Andrea Cagnetti, danzatore e coreografo, per anni direttore della Compagnia Ars Movendi, in seguito direttore della Compagnia Oriolo Romano B side,  promotore di molteplici iniziative a favore della danza, tra cui Cultural Bridge, Limen ed altri, ideatore di un corso per diventare coreografi che ha visto la luce proprio in questi giorni, si racconta al giornaledelladanza.com

Gli sviluppi del Suo percorso artistico negli ultimi anni…

Dal Natale 2008 ho iniziato una trasformazione interna che mi ha portato a tanti e drastici cambiamenti nella mia vita. Sentivo che tutti i risultati raggiunti, le gratificazioni e i riconoscimenti, oltre a rendermi orgoglioso, mi bloccavano. Erano diventati la mia identità pubblica e inibivano completamente quella mia qualità che mi aveva portato fino a lì: la curiosità, l’essere duttile, il nutrirmi di nuove esperienze. In altre parole, mi sentivo fossilizzato. Così ho deciso di esplorare il mio mondo interno senza il condizionamento del presente e ho scoperto nuovi desideri. Ho iniziato a studiare la comunicazione e la creatività in modo scientifico iscrivendomi allo IED di Roma in un corso per diventare Copywriter e Art Director, poi ho seguito dei corsi di comunicazione e ascolto efficaci diretti dal maestro Piero Capodieci. Ho iniziato un profondo percorso di psicoanalisi. Per arrivare a specializzarmi anche come chef al Gambero Rosso. Tutta questa premessa per dire che negli ultimi sei anni ho lasciato che il concetto di coreografia maturasse e si arricchisse di nuove esperienze, fortificando quelle intuizioni che avevo negli ultimi tempi dell’ARSmovendi. Oggi mi sento in grado di fornire degli strumenti utili e necessari per costruire un’idea e renderla fruibile attraverso il movimento del corpo.

Un corso per diventare coreografi, un’iniziativa originale mirata ad un obiettivo didattico?

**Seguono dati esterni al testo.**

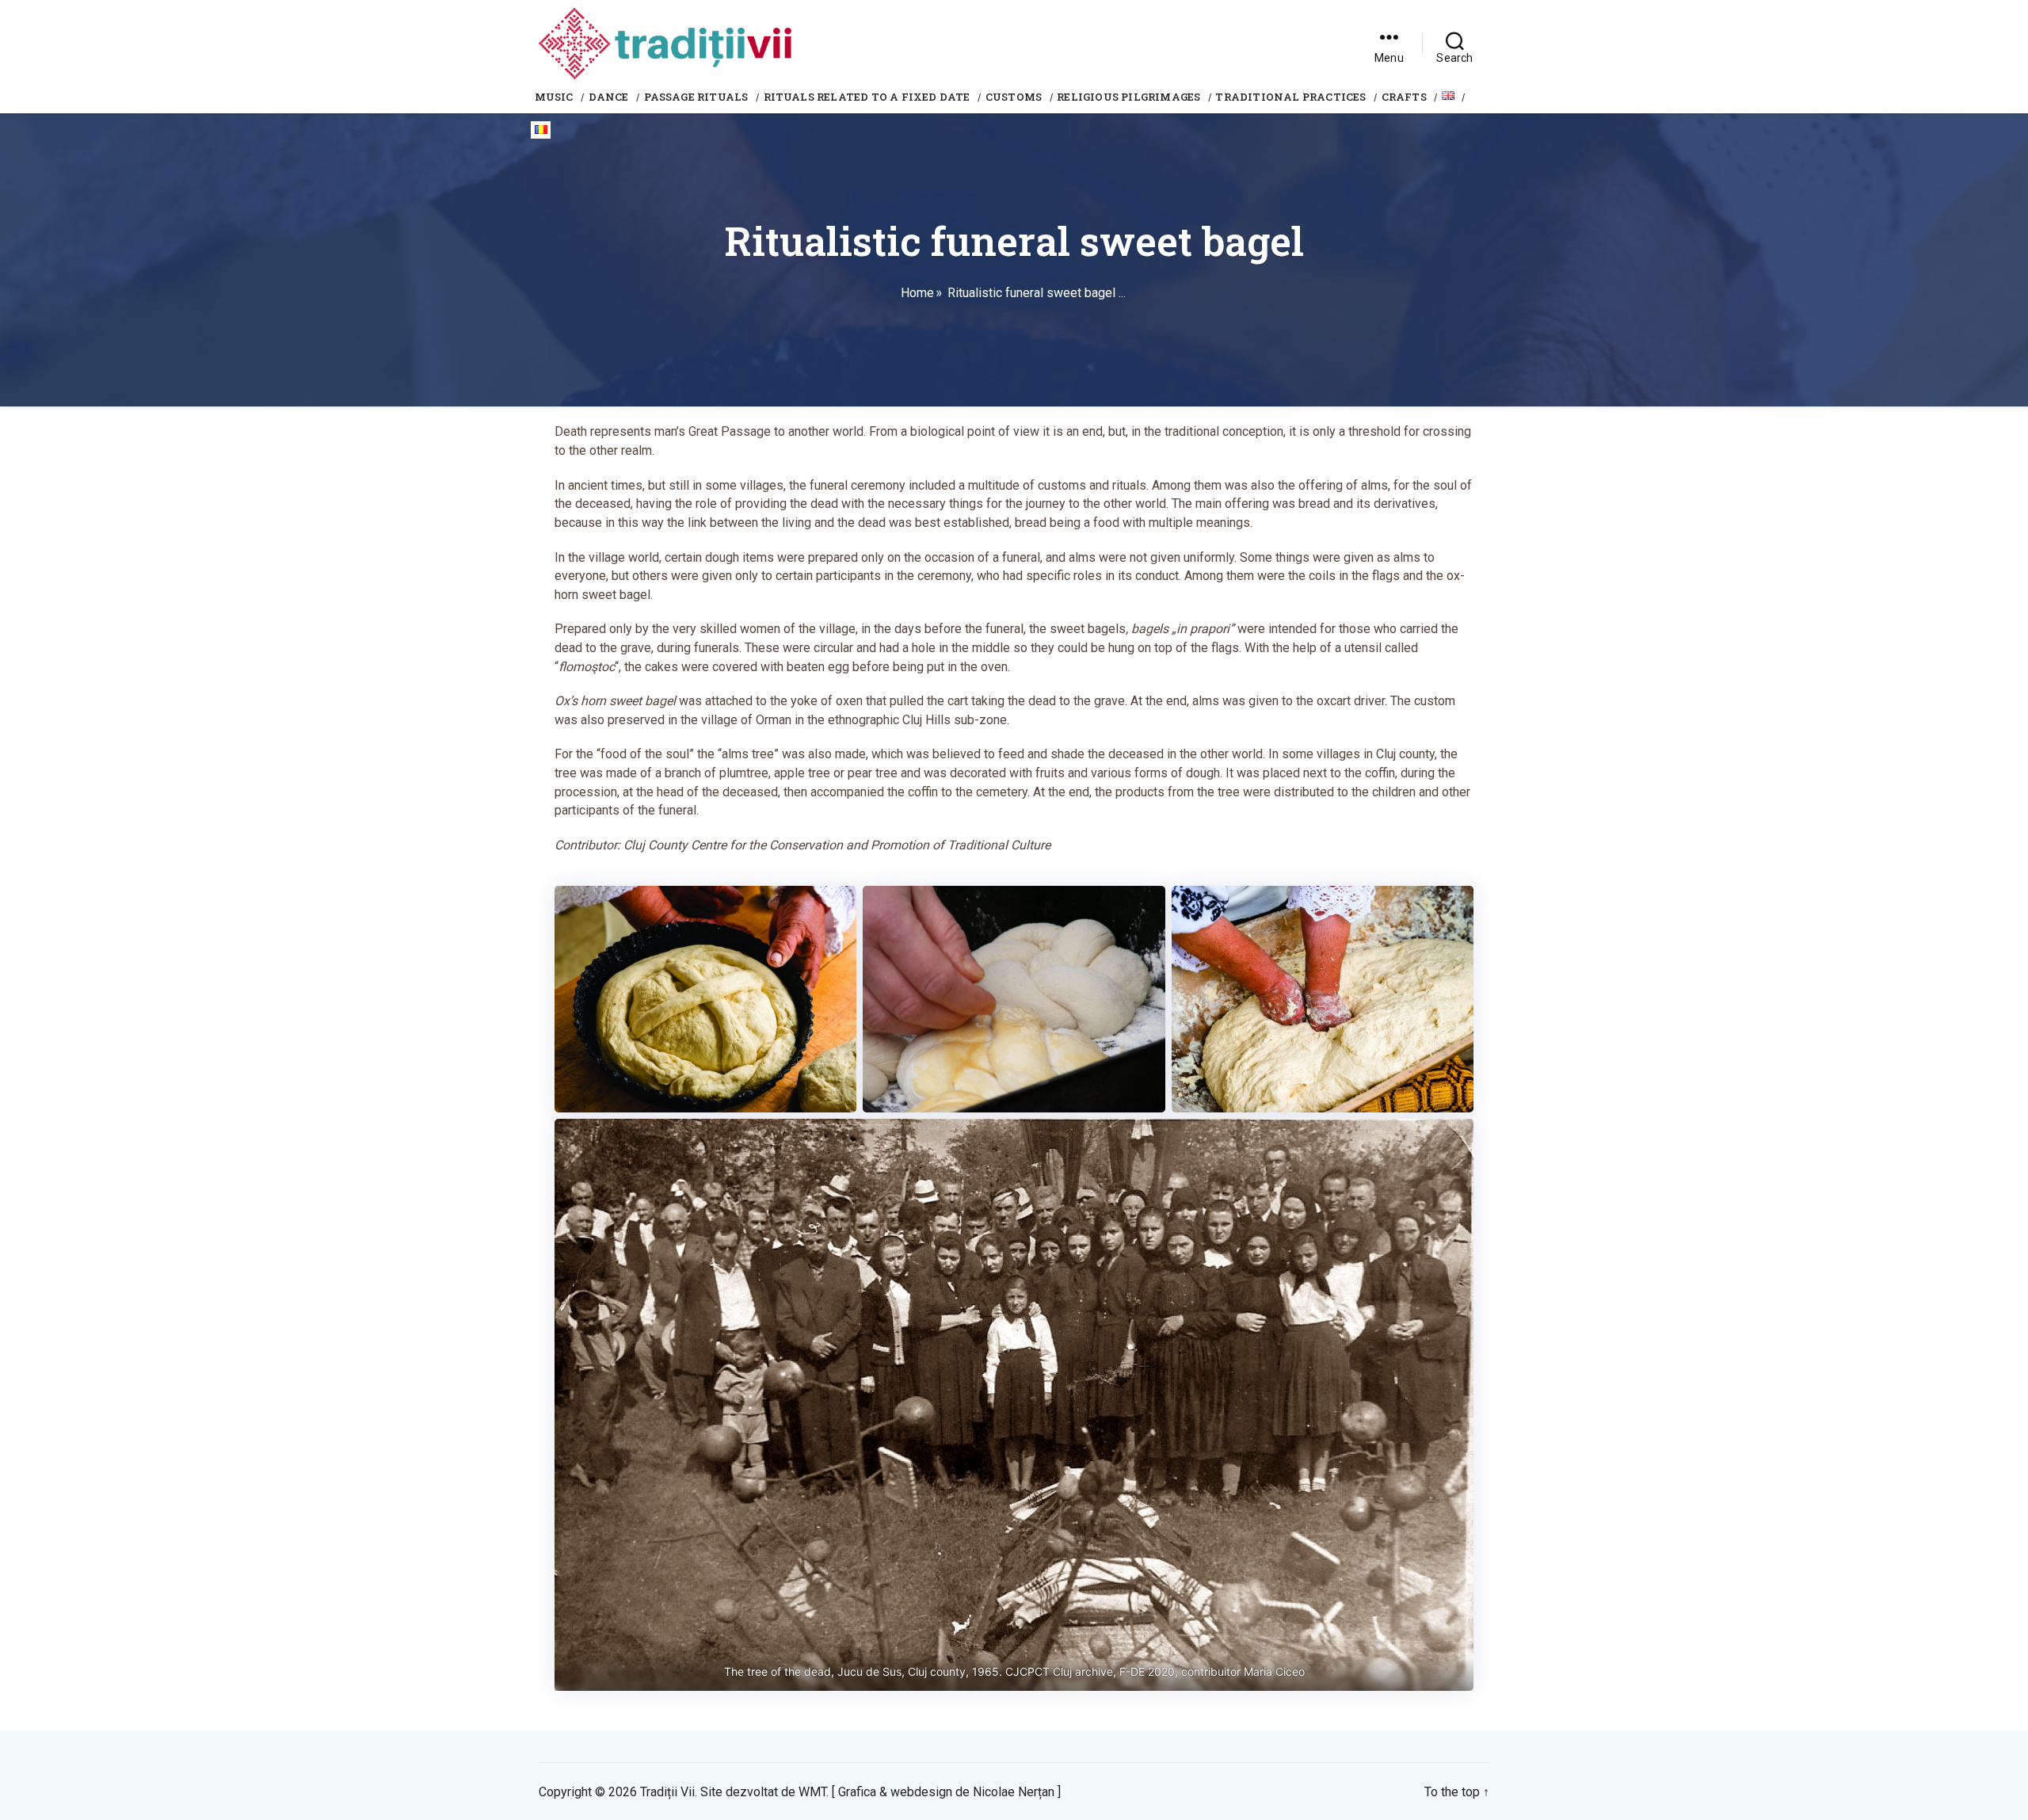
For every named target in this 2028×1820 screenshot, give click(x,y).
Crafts (1404, 97)
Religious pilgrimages (1128, 97)
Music (554, 97)
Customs (1013, 97)
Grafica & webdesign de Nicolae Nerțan (946, 1791)
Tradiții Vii (667, 1791)
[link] (1389, 43)
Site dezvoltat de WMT (763, 1791)
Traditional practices (1290, 97)
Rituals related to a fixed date (867, 97)
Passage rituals (696, 97)
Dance (609, 97)
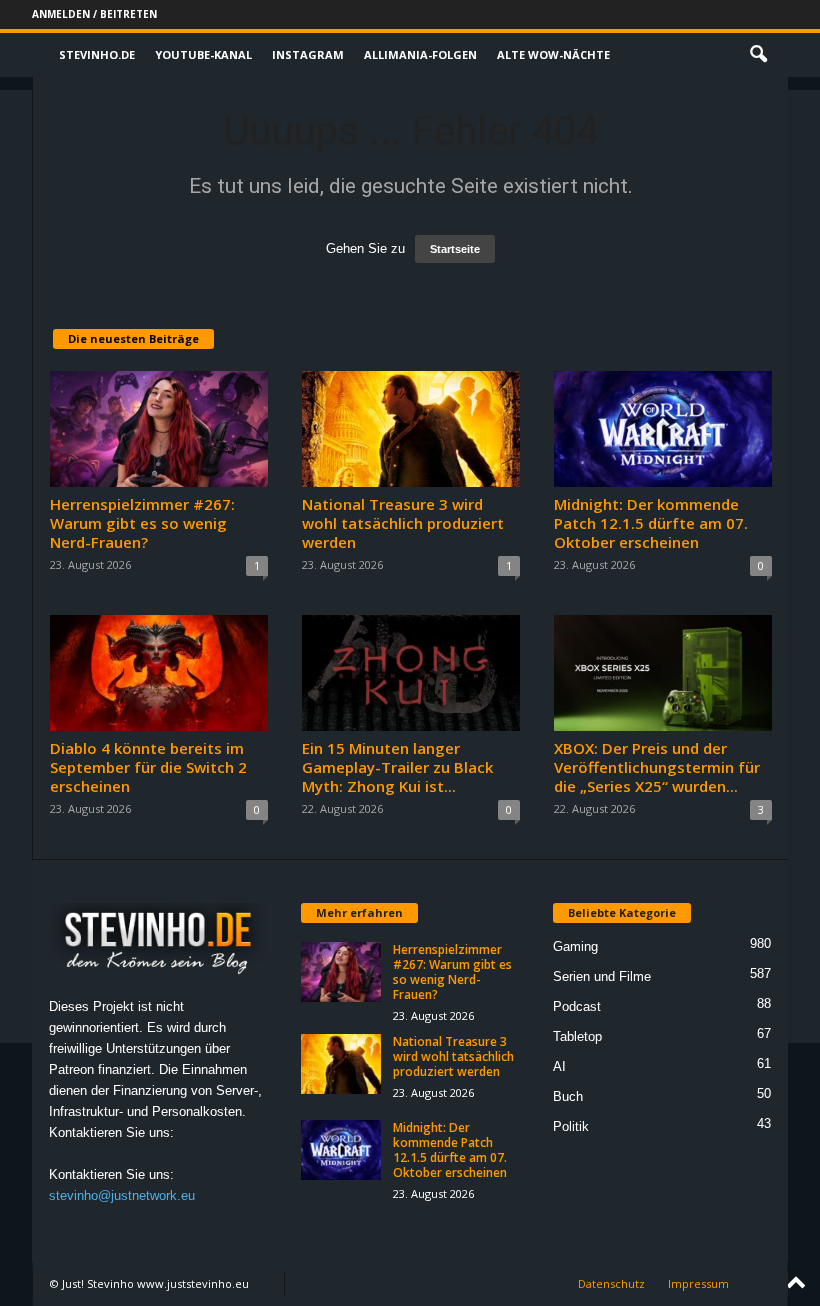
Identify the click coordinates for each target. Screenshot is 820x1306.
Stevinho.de (97, 54)
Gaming (575, 946)
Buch (568, 1096)
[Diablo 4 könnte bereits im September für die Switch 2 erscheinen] (159, 673)
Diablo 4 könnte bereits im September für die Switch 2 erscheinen (148, 767)
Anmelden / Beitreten (94, 14)
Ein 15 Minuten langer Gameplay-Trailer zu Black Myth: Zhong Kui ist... (397, 767)
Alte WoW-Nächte (553, 54)
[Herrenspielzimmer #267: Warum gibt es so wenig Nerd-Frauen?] (159, 429)
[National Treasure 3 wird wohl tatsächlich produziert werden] (411, 429)
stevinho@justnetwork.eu (122, 1195)
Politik (571, 1126)
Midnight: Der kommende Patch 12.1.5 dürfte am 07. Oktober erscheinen (651, 523)
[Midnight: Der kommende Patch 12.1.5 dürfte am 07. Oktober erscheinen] (663, 429)
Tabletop (577, 1036)
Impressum (698, 1283)
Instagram (308, 54)
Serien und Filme (602, 976)
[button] (758, 55)
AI (559, 1066)
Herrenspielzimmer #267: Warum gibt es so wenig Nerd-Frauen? (142, 523)
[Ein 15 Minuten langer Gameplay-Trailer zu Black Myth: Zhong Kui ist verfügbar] (411, 673)
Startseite (455, 249)
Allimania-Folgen (420, 54)
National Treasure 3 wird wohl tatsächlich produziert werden (403, 523)
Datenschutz (611, 1283)
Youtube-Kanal (203, 54)
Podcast (577, 1006)
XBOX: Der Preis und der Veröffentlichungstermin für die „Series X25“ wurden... (657, 767)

“Diventare coreografi” è, prima di tutto, un corso che lavora a livello intrapsichico nell’aspirante coreografo. Chi decide di percorrere questa strada artistica usa il corpo per comunicare, e, se è vero che il movimento appartiene a quella prima fase comunicativa dell’essere umano chiamata “non verbale”, quindi forte di un’autenticità e di un’efficacia empatica unica, è anche vero che il percorso: sensazioni percepite dal corpo, elaborazione di queste per conto del cervello in emozioni e restituzione del vissuto attraverso il gesto, nell’artista del movimento trovano poco spazio il processo creativo e l’attribuzione delle emozioni e dell’espressione artistica ad un argomento distante dal proprio Io. È difficile per un coreografo non parlare di sé e soprattutto non ridurre il proprio concetto di danza ad uno stile che lo rappresenta nella società. Grazie ai miei ultimi studi in psicologia e alla mia collaborazione come docente in gruppo di ricerca della S.I.P.P. (Società Italiana di Psicoterapia Psicoanalitica) ho affinato un metodo per rendere consapevole il futuro coreografo di questo limite mentale. In un secondo momento si studia la costruzione di un’idea, di un concept, la creazione di un gesto efficace attraverso la caratterizzazione della drammaturgia, lo studio motivazionale e le regole espressive dello spazio e del corpo. La coreografia non “può” essere insegnata, ma deve essere insegnata come una altra qualsiasi forma di artigianato. Purtroppo in Italia la danza fa parte del mondo delle favole, si cerca di affascinare gli allievi con lezioni fumose e non si tende a lavorare in modo puramente efficace. Così anche la trasformazione del danzatore in coreografo sembra poter avvenire per magia.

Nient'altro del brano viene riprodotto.